━━━ Data provided ━━━

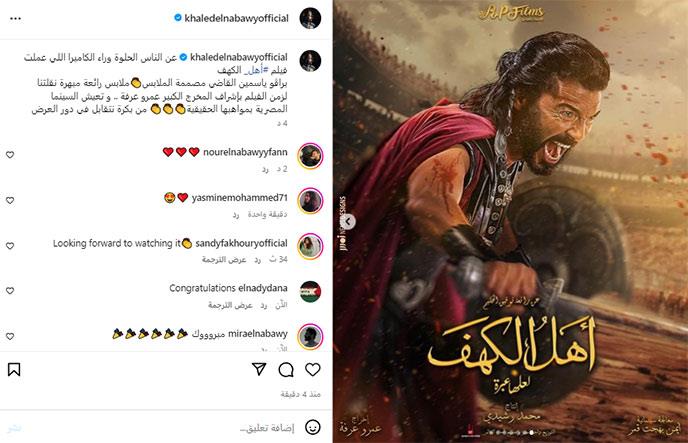
Task: Save the post with the bookmark icon
Action: coord(14,369)
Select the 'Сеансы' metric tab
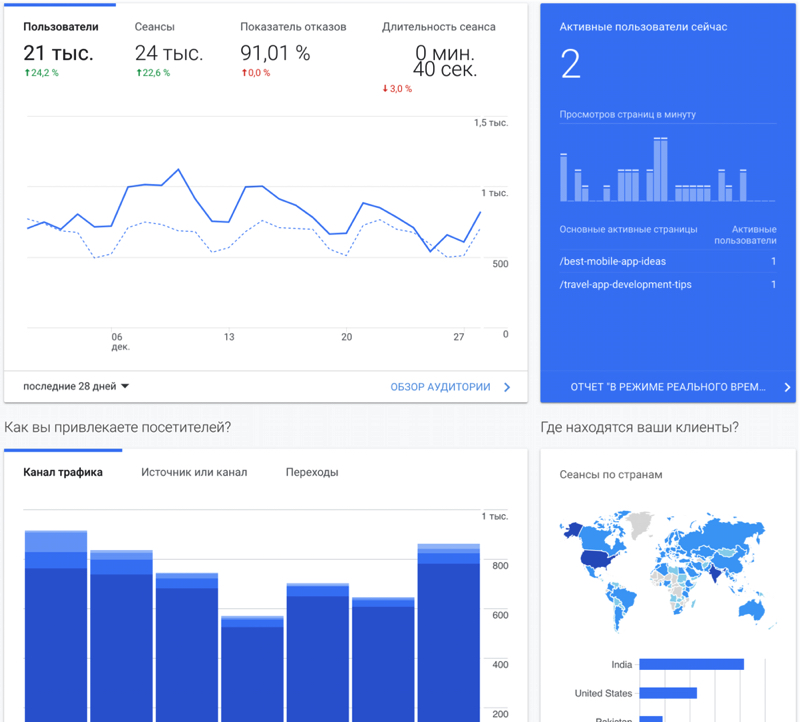Screen dimensions: 800x722 (154, 27)
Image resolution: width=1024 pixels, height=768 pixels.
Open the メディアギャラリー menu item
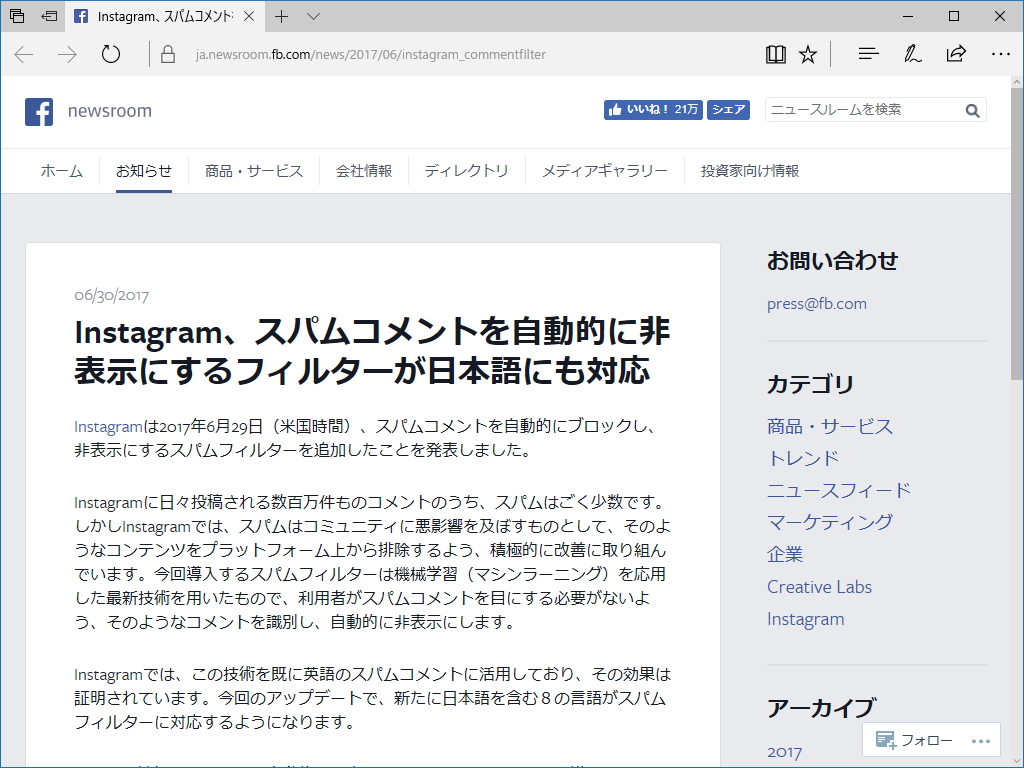click(605, 171)
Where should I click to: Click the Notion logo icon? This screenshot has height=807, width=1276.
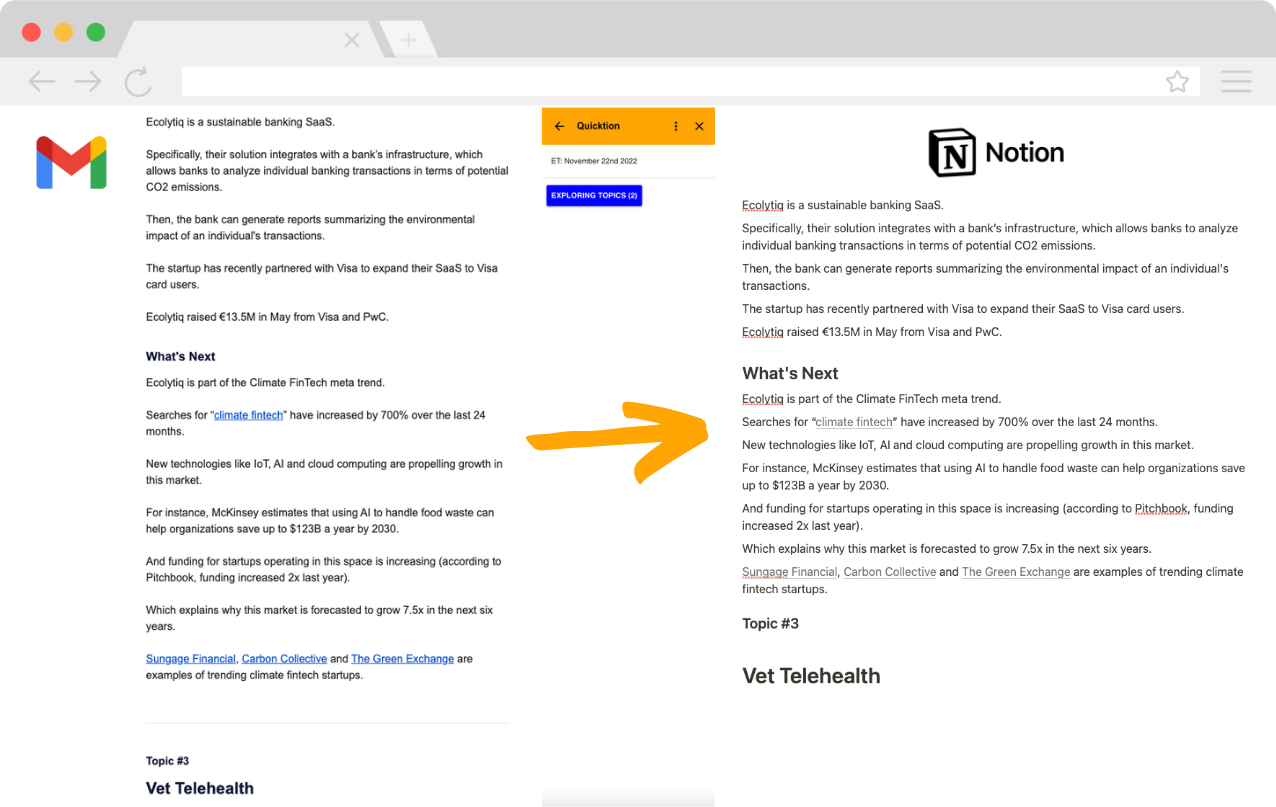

━━━

• **To do**
Across the records above, show each line containing the word "width".

• **Exercise solution**
Image resolution: width=1024 pixels, height=768 pixels.
Where should I click to: Click the Notion logo icon? This screenshot has height=807, width=1276.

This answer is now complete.